General Terms of Purchasing of the euroTECH Vertriebs GmbH

 

§ 1 Scope of application

  1. Our General Terms and Conditions (GTC) apply to the purchasing of goods and the commissioning of services according to the stipulation of the contract con­clud­ed between the supplier and us.
  2. Our GTC apply exclusively and without further formal notice to all future orders to the supplier. We do not accept deviating terms and conditions of the supplier, unless we had explicitly agreed in writing to their applicability. Our GTC also apply if we accept the service unconditionally in awareness of the supplier’s terms and conditions in opposition to or deviating from our general terms of conditions.
  3. Our GTC apply only in relation to entrepreneurs, legal entities under public law or specil funds under public law within the meaning of Article 310, Paragraph (1) of BGB (Bürgerliches Gesetzbuch [Civil Code]).

§ 2 Order and offer documents

  1. If we submit an offer along with our order, the offer may only be accepted within two weeks. Orders placed verbally will only take effect with the receipt of our written confirmation. If the supplier issues an order confirmation, he shall in­di­cate our order number on it.
  2. We reserve all the ownership and copyrights for illustrations, drawings and other documents; they may not be made accessible to third parties without explicit written approval. After processing of the order, these documents shall be re­turned to us without request.

§ 3 Prices and conditions of payment

  1. The price specified in our order is binding. It includes, unless otherwise agreed in writing, the delivery “free domicile” as well as the packaging. The supplier is ob­li­gat­ed to take back the packaging if we request him to do so.
  2. All prices are net prices plus the statutory value added tax. We can only process invoices if they specify the order number indicated in our order in accordance with the requirements; the supplier is responsible for all the consequences re­sult­ing from non-compliance with this obligation.
  3. Unless otherwise agreed in writing, we will pay the invoiced amount within
    14 days, calculated from the delivery and receipt of the invoice, with 2% discount or in the net amount within 30 days from the receipt of the invoice.

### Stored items
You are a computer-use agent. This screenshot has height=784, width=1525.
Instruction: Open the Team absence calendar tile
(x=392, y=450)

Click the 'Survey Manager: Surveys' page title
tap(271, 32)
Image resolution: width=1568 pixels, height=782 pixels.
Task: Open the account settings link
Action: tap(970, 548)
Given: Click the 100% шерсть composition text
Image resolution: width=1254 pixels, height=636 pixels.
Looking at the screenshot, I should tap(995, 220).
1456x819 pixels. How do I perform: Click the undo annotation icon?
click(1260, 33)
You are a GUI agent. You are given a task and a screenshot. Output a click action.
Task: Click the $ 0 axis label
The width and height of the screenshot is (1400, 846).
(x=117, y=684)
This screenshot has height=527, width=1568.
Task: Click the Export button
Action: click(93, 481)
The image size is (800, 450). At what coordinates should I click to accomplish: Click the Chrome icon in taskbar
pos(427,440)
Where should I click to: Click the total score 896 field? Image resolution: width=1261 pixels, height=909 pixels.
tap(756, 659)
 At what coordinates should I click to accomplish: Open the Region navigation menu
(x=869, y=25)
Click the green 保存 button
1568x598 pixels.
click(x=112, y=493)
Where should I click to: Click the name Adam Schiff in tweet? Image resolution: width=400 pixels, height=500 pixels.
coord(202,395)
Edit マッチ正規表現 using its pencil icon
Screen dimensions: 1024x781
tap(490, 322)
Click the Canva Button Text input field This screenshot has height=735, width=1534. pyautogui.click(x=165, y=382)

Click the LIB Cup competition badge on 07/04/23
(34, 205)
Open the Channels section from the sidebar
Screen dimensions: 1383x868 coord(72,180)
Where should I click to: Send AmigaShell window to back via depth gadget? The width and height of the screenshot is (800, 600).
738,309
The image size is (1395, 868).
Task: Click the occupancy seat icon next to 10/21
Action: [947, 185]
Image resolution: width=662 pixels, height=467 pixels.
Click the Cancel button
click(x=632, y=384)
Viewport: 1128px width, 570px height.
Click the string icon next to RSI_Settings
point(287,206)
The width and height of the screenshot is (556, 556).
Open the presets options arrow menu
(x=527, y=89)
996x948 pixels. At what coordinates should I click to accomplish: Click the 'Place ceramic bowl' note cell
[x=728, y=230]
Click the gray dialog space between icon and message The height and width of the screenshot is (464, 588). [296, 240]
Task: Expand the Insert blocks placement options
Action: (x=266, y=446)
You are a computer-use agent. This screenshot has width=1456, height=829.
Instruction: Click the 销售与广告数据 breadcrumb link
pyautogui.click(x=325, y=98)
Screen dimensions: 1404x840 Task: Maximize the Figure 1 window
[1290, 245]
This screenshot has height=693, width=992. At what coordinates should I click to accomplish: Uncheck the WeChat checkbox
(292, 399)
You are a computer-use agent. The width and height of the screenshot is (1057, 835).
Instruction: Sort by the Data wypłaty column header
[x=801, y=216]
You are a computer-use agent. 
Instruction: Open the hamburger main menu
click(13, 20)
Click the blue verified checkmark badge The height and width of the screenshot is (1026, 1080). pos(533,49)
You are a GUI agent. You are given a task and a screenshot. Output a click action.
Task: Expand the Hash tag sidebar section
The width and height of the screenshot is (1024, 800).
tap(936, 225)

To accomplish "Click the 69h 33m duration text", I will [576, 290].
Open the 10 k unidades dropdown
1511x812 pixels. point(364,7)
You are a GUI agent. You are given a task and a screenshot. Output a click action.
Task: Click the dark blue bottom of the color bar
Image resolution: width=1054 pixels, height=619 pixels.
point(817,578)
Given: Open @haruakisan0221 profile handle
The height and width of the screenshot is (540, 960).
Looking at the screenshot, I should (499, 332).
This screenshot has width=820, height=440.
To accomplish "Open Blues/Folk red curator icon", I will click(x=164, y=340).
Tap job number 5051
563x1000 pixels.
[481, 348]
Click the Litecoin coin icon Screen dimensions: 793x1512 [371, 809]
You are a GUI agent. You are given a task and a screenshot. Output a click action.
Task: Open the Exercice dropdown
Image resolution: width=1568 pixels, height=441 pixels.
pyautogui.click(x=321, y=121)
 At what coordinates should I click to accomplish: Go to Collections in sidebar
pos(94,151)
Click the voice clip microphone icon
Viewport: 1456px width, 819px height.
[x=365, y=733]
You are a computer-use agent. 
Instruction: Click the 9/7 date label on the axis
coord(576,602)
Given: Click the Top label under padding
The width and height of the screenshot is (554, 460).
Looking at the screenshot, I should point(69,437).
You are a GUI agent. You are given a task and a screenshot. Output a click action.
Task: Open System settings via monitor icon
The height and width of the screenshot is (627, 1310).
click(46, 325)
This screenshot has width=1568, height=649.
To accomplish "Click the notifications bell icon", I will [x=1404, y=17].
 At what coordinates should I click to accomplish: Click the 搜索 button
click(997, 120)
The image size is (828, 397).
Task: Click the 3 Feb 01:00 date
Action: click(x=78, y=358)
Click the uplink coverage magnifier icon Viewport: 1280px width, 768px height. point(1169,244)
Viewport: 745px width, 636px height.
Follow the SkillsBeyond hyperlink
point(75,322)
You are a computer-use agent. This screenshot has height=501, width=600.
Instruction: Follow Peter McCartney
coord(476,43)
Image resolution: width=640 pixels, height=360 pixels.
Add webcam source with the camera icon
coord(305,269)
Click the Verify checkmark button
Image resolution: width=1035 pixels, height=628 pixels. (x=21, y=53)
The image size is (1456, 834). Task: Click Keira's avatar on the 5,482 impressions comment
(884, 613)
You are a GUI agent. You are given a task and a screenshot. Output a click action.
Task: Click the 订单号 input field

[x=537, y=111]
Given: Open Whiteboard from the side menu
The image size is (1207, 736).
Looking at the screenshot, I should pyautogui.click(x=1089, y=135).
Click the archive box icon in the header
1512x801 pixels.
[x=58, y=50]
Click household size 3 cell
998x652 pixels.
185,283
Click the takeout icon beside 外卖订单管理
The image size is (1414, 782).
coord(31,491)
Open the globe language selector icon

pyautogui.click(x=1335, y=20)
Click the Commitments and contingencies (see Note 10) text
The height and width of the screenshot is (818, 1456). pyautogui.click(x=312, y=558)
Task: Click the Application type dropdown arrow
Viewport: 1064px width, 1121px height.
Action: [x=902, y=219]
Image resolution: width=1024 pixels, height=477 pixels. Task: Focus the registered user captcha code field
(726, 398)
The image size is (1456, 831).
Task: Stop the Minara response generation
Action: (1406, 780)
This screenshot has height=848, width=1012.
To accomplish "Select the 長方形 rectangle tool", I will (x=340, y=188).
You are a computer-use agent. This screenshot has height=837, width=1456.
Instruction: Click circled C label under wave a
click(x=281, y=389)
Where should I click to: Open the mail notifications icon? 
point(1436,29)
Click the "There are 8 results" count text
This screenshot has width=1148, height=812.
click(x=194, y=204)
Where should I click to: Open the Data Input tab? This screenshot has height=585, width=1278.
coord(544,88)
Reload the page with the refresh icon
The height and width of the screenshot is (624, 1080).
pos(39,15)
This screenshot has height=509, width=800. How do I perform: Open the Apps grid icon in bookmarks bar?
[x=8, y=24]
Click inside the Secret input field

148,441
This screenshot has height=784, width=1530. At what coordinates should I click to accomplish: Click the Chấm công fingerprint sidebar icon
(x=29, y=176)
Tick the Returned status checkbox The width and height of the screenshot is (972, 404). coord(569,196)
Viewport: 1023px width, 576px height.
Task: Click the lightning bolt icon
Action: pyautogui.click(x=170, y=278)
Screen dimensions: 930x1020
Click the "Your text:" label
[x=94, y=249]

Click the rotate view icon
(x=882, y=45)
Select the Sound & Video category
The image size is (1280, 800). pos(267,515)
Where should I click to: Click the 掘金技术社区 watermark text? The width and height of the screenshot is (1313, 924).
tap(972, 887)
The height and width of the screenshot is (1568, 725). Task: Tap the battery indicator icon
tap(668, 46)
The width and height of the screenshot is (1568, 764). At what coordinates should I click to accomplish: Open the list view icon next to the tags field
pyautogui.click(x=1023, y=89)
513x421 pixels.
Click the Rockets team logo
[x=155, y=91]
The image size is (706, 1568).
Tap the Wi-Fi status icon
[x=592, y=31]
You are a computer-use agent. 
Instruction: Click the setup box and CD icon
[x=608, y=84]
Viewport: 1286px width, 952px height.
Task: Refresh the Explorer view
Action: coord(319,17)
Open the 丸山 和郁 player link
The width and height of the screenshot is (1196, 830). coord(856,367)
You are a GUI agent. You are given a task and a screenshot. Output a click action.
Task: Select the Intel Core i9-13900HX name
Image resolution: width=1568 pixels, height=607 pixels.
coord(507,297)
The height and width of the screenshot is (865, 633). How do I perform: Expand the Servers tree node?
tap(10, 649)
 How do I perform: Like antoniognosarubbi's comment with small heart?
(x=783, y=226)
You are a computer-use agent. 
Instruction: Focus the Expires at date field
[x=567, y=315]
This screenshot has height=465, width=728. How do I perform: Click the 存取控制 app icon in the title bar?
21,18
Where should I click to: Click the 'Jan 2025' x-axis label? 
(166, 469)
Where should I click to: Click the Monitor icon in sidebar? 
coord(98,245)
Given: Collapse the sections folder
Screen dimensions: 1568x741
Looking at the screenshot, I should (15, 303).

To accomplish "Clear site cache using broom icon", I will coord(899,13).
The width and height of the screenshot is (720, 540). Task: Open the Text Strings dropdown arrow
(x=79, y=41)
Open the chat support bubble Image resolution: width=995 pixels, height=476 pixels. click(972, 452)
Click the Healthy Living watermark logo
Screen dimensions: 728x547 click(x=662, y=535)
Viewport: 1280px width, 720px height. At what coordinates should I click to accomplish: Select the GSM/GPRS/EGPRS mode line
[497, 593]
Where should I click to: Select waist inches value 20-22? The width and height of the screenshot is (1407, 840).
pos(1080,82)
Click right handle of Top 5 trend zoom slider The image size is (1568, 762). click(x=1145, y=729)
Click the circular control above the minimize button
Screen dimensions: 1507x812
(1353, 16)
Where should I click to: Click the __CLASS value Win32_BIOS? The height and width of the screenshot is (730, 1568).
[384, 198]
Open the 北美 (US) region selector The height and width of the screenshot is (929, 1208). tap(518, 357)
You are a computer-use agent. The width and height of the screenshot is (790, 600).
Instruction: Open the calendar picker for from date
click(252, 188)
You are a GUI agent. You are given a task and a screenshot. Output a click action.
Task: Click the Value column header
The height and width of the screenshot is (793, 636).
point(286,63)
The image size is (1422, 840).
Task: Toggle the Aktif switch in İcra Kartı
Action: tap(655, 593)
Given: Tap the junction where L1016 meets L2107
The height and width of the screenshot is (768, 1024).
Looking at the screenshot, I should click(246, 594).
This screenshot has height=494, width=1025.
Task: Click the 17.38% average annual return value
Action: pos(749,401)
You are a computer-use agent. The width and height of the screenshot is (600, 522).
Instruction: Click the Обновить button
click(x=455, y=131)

### TASK STATEMENT
Reproduce the passage of the purchasing terms starting at "1. Our General" and ending at "supplier and us.".

### EXERCISE RESULT
1. Our General Terms and Conditions (GTC) apply to the purchasing of goods and the commissioning of services according to the stipulation of the contract con­clud­ed between the supplier and us.